### Prompt a
In the rows, swap "orange" for "green" in the lines starting with the line containing "Task: Select the orange answer tile" and going on through the line containing "The image size is (650, 672).", changing nothing else. Return only those lines.

Central bankers like Volcker can decide how much employment is too much because they are insulated from domestic democratic politics. The world beyond the United States had even less say in the matter, but it suffered more. The interest rate shock was the trigger for a worldwide recession. It also touched off a debt crisis across Latin America, where governments found the cost of paying dollar-denominated loans soaring at the same time that the global contraction was lowering the prices they received for their primary source of foreign currency, commodity exports. Events like these helped deliver the coup de grâce to the ambitious third world politics of the 1970s, exemplified by the call for a New International Economic Order, which had been sustained by a global commodity boom. The tremolo of debt crises across Mexico, Brazil, Zambia, and other countries—and the lost decade that followed—was the overture for IMF structural adjustment, subsequently introduced across the Global South.
It is easy to imagine a world in which Volcker never became Fed chair. In some accounts, his appointment was an accident: Jimmy Carter’s Treasury Secretary resigned; the President responded by moving Fed Chair William Miller to Treasury; suddenly there was “a hole at the Fed,” in the words of Carter adviser Stuart Eizenstat. Volcker was not the first person offered the post; what if someone else had accepted? What if, as his wife would have preferred, Volcker had turned down the job?
On the other hand, the event lends itself to a powerful narrative of inevitability: inflation was a crisis, attempts to tame it had failed, and so something new had to be tried—something drastic. Volcker was less the demiurge of monetarism than the one selected to execute the plan that so many others wanted. His appointment was not an accident. One of Carter’s lead advisers admitted, “Volcker was selected because he was the candidate of Wall Street. This was their price, in effect.” Economist Gerald Friedman recalls:
I remember sitting in the lounge at the National Bureau of Economic Research that day when everyone, both economists friendly to and opposed to the Carter Administration, understood what happened. In replacing Federal Reserve Board Chairman G. William Miller with Paul Volcker, President Carter had finally caved to Wall Street’s demands for an aggressive attack on inflation without regard for the social costs.

### Prompt b
Write out the passage on Volcker's appointment word for word, starting with "It is easy to" and going on through "down the job?".

### Stored data
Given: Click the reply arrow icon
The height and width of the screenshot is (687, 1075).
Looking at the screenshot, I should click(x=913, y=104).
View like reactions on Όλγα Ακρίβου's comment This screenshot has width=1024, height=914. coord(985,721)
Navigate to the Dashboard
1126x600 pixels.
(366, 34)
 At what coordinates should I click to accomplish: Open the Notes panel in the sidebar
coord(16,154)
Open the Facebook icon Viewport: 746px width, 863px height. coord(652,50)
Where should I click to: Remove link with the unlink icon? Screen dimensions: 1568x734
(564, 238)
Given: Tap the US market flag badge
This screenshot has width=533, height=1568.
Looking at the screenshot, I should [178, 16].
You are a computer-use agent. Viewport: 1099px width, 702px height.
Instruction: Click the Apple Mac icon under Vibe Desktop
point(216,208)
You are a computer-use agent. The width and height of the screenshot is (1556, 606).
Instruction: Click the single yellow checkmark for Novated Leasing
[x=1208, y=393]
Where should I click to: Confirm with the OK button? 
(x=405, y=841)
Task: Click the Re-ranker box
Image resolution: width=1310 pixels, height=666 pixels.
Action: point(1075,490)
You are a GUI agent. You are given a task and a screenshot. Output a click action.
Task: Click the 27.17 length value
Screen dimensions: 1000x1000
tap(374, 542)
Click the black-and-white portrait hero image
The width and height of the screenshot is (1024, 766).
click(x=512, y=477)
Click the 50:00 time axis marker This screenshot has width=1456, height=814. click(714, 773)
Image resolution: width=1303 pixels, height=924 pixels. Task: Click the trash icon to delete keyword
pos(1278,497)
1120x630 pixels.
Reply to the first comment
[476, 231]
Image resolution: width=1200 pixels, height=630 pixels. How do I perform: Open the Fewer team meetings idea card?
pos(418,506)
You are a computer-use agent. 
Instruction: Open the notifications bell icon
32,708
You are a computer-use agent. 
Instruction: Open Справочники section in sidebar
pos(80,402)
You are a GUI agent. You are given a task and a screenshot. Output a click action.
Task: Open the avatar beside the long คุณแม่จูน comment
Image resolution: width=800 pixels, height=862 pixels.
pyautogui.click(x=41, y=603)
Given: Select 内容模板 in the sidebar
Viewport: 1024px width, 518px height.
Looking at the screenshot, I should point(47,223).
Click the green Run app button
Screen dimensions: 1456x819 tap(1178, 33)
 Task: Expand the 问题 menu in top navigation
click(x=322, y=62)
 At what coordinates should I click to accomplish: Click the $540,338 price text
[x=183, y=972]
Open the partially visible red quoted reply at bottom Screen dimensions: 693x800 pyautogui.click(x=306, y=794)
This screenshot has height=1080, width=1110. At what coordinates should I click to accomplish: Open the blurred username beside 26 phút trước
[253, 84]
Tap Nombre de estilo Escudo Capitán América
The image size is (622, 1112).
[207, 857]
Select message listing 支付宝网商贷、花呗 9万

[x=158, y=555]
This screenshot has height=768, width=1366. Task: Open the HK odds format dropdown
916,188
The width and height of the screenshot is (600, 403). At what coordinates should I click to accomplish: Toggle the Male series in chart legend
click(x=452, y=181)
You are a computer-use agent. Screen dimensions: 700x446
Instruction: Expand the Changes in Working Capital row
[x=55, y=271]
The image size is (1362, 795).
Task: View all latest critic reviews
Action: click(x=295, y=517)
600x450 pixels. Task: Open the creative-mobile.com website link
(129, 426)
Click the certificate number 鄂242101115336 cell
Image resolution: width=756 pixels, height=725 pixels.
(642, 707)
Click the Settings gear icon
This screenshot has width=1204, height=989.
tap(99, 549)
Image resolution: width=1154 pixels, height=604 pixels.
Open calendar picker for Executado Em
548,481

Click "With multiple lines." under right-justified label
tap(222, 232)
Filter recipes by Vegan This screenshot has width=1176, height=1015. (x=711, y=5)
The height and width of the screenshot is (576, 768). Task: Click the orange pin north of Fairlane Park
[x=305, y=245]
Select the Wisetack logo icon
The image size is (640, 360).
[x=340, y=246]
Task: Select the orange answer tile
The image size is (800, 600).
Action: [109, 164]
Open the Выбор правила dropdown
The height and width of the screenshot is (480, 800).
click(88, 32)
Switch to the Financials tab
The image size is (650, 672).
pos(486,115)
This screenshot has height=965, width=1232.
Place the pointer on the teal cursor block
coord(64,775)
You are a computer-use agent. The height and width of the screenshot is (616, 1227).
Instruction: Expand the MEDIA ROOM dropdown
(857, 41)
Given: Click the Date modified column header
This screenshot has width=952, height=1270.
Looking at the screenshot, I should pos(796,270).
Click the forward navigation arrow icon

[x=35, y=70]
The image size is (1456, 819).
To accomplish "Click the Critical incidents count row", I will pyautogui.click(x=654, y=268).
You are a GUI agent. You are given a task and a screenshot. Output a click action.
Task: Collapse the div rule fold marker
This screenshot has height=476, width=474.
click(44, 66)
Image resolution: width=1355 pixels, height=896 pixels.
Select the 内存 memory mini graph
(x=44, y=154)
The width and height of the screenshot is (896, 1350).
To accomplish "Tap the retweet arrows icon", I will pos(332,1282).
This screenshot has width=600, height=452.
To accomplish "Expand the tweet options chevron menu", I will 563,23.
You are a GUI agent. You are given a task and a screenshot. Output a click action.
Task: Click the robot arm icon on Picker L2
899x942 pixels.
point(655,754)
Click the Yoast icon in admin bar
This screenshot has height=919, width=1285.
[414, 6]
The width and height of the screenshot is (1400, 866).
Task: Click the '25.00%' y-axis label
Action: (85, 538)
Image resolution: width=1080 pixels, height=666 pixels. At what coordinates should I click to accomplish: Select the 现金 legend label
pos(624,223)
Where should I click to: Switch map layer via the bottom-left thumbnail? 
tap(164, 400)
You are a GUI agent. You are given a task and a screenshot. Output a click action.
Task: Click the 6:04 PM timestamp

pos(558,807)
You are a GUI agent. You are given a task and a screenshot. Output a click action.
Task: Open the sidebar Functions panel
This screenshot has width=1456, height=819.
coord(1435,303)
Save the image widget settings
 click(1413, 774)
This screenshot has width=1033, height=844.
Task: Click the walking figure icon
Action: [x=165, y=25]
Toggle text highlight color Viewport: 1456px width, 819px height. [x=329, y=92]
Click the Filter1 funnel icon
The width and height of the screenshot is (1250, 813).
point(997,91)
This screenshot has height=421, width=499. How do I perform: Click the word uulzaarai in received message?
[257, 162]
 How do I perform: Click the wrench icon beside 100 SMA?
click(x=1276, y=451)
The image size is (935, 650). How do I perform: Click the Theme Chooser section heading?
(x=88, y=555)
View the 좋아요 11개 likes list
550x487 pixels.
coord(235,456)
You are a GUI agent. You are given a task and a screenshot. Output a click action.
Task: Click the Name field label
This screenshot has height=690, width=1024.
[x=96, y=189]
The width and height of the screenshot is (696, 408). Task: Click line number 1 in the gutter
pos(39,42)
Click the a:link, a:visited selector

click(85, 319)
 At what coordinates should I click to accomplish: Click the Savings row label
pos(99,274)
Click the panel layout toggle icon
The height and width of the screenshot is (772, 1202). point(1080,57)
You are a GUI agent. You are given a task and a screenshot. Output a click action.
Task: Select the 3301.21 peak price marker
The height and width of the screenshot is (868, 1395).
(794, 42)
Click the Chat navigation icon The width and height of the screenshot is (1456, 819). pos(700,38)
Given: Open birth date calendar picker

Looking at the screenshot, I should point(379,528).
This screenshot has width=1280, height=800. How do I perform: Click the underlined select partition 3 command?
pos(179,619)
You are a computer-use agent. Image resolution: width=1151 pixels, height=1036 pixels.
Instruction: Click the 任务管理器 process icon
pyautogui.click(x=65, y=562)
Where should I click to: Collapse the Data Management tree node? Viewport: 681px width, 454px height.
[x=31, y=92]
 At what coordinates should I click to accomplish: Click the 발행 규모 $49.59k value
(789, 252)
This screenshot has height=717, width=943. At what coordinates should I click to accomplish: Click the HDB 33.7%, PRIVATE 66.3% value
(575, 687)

### Correct result a
Task: Select the green answer tile
The image size is (800, 600).
Action: [109, 164]
Open the Выбор правила dropdown
The height and width of the screenshot is (480, 800).
click(88, 32)
Switch to the Financials tab
The image size is (650, 672).

### Correct result b
It is easy to imagine a world in which Volcker never became Fed chair. In some accounts, his appointment was an accident: Jimmy Carter’s Treasury Secretary resigned; the President responded by moving Fed Chair William Miller to Treasury; suddenly there was “a hole at the Fed,” in the words of Carter adviser Stuart Eizenstat. Volcker was not the first person offered the post; what if someone else had accepted? What if, as his wife would have preferred, Volcker had turned down the job?